A question, oh Swiss guru. Why do the Feltschers (yes, I snigger every time) play for Venezuela? I feel as though you have explained this before, and I didn't pay attention. (Giving myself detention for this forthwith.) Also, apparently cute Fernando AmoebaAmorebieta and his socks plays for them, too. Despite being Basque (you do have to be Basque to play for Bilbao, don't you? Or am I mixing up my La Liga regional attributes?)
I thought ESPN Soccernet were trolling me at first.
The Feltschers have a Venezuelan mum, that's why. Practically all the Swiss team are second-generation immigrants, hence the Albanian flag at training; I count four people of Albanian origin in this call-up alone, plus a Cape Verdean, a Chilean, a Macedonian, a Nigerian, a Turk and a Kurd. Plus there may be others I've missed out cos I don't recognise them. Not bad, eh?
Mr Amoeba! Hahahaha! Should have put him in the animals spam, along with Pato, whose name turned into "pathogen" in Estonian. His wiki says he was born in Venezuela, so he obviously qualifies. *Tries to phrase this next bit delicately* Is he a bit, er, crap? Because I can see how if your choices were Spain or Venezuela, the Venezuelan option would give you a hell of a lot more chance of a call-up.
Trolling you? Oh, were they on about Cavani's mate burning his trousers as well?
Ah, that makes sense, thank you, it's just...if they play their club football in Europe Venezuela seems like a heck of a trek for national call-ups.

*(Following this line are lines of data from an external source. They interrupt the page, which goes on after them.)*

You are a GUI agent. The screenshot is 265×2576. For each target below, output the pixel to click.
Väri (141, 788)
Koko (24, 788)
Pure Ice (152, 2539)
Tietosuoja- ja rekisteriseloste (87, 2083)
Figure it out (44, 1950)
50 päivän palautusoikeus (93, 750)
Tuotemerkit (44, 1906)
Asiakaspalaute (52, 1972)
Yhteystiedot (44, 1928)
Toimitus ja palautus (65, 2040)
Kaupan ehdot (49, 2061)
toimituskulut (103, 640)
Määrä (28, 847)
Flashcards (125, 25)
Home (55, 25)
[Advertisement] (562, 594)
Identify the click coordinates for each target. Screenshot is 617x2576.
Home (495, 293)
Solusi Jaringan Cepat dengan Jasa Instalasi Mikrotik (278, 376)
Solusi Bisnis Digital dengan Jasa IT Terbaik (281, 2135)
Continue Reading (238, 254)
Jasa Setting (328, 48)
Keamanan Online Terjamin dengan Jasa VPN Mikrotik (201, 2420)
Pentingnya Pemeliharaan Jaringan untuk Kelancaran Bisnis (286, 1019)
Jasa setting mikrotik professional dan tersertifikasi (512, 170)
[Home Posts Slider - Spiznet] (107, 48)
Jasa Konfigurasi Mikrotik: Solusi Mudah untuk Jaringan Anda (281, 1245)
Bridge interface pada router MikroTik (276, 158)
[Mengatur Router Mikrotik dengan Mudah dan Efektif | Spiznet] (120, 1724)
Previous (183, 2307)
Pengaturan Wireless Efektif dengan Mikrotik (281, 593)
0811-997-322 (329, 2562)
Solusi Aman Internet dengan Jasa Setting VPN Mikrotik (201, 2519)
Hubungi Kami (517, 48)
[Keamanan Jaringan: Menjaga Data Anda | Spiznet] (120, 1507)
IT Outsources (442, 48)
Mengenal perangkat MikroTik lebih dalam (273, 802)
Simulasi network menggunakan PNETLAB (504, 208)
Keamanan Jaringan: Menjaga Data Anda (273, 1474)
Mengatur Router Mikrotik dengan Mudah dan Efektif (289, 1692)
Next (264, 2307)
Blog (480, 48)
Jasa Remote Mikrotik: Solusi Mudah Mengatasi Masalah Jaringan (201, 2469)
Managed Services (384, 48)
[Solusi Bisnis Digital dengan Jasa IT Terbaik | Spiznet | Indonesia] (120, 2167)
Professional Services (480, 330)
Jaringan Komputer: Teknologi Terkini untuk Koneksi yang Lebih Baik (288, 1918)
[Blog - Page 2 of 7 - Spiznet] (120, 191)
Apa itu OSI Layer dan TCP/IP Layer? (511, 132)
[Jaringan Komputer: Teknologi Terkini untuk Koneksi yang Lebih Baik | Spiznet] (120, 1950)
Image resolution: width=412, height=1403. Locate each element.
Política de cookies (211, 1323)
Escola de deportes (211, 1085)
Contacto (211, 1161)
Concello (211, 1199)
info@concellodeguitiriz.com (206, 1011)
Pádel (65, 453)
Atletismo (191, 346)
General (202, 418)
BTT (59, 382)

Teehee, perhaps you should try and create a Miniature Organisms team, it could be the start of a series! :p To be honest, I don't know if he's crap or not--but it does seem that the Spanish team is pretty well cemented, so even if you're awesome if you're not in it already you're probably shafted.
(Haha, no--just the fact that they were listing two Swiss and a Spaniard in the Venezuelan line-up. I thought they might have been doing it to see if anyone noticed.)
Well, they'll not be alone; I suppose all non-European footballers must have that problem, since presumably the vast majority of them aspire to play in Europe. Awkward. For them, though, I suspect it might be national pride and that. Kuzi elected to play for Serbia for the same reason (or so he says).
Ha! Angua would love it! Oh, and I've just remembered that directly after the Feltschers joined Venezuela beat Argentina for the first time ever, so their recruit-all-the-Swiss-and-Spaniards plan is probably working.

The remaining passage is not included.